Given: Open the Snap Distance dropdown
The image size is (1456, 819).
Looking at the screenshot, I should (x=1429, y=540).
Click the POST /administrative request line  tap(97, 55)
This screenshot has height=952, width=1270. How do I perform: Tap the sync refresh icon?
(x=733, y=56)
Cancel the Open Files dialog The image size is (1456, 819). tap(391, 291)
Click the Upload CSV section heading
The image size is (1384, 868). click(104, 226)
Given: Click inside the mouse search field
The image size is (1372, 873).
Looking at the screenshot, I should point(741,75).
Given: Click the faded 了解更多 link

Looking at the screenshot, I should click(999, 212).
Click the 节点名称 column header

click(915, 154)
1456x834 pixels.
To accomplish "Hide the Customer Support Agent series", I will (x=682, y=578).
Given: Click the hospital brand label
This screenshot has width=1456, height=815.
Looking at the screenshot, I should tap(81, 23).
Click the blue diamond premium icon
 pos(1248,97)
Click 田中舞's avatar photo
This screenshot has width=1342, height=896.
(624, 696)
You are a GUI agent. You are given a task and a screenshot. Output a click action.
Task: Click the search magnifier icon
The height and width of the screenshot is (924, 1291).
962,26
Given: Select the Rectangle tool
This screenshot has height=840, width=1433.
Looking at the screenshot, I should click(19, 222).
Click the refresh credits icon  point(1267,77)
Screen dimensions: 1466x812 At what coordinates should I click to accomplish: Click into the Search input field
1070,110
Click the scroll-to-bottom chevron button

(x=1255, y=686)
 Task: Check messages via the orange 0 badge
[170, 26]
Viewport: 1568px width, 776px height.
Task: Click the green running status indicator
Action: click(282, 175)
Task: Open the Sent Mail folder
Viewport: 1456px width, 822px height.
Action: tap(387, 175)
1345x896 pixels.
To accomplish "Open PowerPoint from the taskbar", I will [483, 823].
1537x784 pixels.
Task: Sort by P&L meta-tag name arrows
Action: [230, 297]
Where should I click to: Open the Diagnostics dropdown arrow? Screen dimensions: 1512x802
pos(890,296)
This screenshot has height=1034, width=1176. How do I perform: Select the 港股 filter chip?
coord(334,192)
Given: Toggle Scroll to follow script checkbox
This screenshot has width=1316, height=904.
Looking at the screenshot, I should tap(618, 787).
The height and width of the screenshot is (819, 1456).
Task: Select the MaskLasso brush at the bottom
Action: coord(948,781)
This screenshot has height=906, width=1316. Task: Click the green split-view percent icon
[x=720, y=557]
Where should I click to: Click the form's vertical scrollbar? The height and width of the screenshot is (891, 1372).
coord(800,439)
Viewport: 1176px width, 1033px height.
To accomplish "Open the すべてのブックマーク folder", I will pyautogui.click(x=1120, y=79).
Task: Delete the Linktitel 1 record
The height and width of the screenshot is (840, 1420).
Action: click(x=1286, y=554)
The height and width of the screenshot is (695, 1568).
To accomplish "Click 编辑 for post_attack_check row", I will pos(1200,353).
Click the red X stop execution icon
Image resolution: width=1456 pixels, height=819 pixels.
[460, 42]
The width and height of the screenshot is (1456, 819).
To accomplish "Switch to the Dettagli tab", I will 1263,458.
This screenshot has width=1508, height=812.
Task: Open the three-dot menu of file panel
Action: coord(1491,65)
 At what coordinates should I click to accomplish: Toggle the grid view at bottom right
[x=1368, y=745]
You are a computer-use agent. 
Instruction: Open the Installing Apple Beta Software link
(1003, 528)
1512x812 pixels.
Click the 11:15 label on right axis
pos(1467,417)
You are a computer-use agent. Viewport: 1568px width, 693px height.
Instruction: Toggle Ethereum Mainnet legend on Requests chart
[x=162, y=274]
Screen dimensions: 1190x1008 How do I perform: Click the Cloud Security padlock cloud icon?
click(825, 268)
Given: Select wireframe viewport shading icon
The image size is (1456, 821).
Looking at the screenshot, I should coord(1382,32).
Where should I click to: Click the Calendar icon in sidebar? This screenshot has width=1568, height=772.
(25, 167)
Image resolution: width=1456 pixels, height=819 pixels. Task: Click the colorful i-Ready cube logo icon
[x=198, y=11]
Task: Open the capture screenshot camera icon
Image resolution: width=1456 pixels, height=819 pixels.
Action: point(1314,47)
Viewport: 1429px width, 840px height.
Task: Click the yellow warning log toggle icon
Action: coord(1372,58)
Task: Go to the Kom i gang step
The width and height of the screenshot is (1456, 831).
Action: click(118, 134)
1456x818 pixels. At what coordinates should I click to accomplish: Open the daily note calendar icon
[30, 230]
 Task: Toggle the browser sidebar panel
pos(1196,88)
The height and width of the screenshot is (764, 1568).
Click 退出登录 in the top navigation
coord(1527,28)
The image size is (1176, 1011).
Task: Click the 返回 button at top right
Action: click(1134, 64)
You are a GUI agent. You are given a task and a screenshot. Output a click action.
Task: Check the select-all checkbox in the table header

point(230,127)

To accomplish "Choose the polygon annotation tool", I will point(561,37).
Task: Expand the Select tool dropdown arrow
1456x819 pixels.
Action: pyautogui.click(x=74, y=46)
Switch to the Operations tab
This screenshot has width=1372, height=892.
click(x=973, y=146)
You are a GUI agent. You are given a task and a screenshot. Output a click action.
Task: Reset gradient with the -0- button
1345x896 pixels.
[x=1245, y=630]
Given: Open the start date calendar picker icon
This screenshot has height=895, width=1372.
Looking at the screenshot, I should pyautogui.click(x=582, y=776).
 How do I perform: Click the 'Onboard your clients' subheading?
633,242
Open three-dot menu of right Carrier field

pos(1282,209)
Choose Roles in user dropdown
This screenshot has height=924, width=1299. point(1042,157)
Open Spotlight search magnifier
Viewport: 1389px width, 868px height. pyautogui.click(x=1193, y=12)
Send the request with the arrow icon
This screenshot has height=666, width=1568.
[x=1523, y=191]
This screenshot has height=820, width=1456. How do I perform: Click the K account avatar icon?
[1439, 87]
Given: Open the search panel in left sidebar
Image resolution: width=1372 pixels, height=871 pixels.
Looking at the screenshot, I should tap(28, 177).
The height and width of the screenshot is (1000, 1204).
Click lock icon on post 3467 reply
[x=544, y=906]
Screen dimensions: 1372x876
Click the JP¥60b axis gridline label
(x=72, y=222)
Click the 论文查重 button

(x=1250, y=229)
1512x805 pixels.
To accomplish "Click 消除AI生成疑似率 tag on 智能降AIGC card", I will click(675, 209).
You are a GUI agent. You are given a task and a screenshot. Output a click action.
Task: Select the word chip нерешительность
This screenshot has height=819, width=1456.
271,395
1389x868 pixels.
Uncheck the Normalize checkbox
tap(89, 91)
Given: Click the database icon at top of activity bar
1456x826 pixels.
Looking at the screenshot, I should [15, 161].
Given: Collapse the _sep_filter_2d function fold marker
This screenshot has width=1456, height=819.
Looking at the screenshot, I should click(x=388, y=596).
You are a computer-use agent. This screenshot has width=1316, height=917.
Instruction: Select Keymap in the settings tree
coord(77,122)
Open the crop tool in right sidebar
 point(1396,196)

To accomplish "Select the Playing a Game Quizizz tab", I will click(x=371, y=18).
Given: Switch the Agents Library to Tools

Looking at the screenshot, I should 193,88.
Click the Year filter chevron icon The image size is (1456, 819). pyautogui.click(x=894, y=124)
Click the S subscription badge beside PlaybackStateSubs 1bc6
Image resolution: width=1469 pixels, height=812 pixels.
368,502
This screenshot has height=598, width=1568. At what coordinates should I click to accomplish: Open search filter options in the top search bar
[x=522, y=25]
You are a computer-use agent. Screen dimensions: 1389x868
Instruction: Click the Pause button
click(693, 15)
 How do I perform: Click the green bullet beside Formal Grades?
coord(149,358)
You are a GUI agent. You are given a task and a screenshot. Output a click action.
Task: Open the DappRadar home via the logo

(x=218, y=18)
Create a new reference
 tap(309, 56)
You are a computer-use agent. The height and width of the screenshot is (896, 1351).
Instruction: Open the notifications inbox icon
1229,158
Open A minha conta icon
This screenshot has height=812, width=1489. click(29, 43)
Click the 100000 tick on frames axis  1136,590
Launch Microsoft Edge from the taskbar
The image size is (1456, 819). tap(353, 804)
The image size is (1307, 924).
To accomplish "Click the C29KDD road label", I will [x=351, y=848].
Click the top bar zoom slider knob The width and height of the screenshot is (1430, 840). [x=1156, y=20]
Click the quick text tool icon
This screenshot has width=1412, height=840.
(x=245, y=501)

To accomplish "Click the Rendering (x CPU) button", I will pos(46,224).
..............................
** Assignment **
Take the lines from the first line of the listing up to and including the line with "Given: Toggle Scroll" and give them again exactly.

** Answer to the problem **
Given: Open the Snap Distance dropdown
The image size is (1456, 819).
Looking at the screenshot, I should (x=1429, y=540).
Click the POST /administrative request line  tap(97, 55)
This screenshot has height=952, width=1270. How do I perform: Tap the sync refresh icon?
(x=733, y=56)
Cancel the Open Files dialog The image size is (1456, 819). tap(391, 291)
Click the Upload CSV section heading
The image size is (1384, 868). click(104, 226)
Given: Click inside the mouse search field
The image size is (1372, 873).
Looking at the screenshot, I should point(741,75).
Given: Click the faded 了解更多 link

Looking at the screenshot, I should click(999, 212).
Click the 节点名称 column header

click(915, 154)
1456x834 pixels.
To accomplish "Hide the Customer Support Agent series", I will (x=682, y=578).
Given: Click the hospital brand label
This screenshot has width=1456, height=815.
Looking at the screenshot, I should tap(81, 23).
Click the blue diamond premium icon
 pos(1248,97)
Click 田中舞's avatar photo
This screenshot has width=1342, height=896.
(624, 696)
You are a GUI agent. You are given a task and a screenshot. Output a click action.
Task: Click the search magnifier icon
The height and width of the screenshot is (924, 1291).
962,26
Given: Select the Rectangle tool
This screenshot has height=840, width=1433.
Looking at the screenshot, I should click(19, 222).
Click the refresh credits icon  point(1267,77)
Screen dimensions: 1466x812 At what coordinates should I click to accomplish: Click into the Search input field
1070,110
Click the scroll-to-bottom chevron button

(x=1255, y=686)
 Task: Check messages via the orange 0 badge
[170, 26]
Viewport: 1568px width, 776px height.
Task: Click the green running status indicator
Action: click(282, 175)
Task: Open the Sent Mail folder
Viewport: 1456px width, 822px height.
Action: tap(387, 175)
1345x896 pixels.
To accomplish "Open PowerPoint from the taskbar", I will [483, 823].
1537x784 pixels.
Task: Sort by P&L meta-tag name arrows
Action: [230, 297]
Where should I click to: Open the Diagnostics dropdown arrow? Screen dimensions: 1512x802
pos(890,296)
This screenshot has height=1034, width=1176. How do I perform: Select the 港股 filter chip?
coord(334,192)
Given: Toggle Scroll to follow script checkbox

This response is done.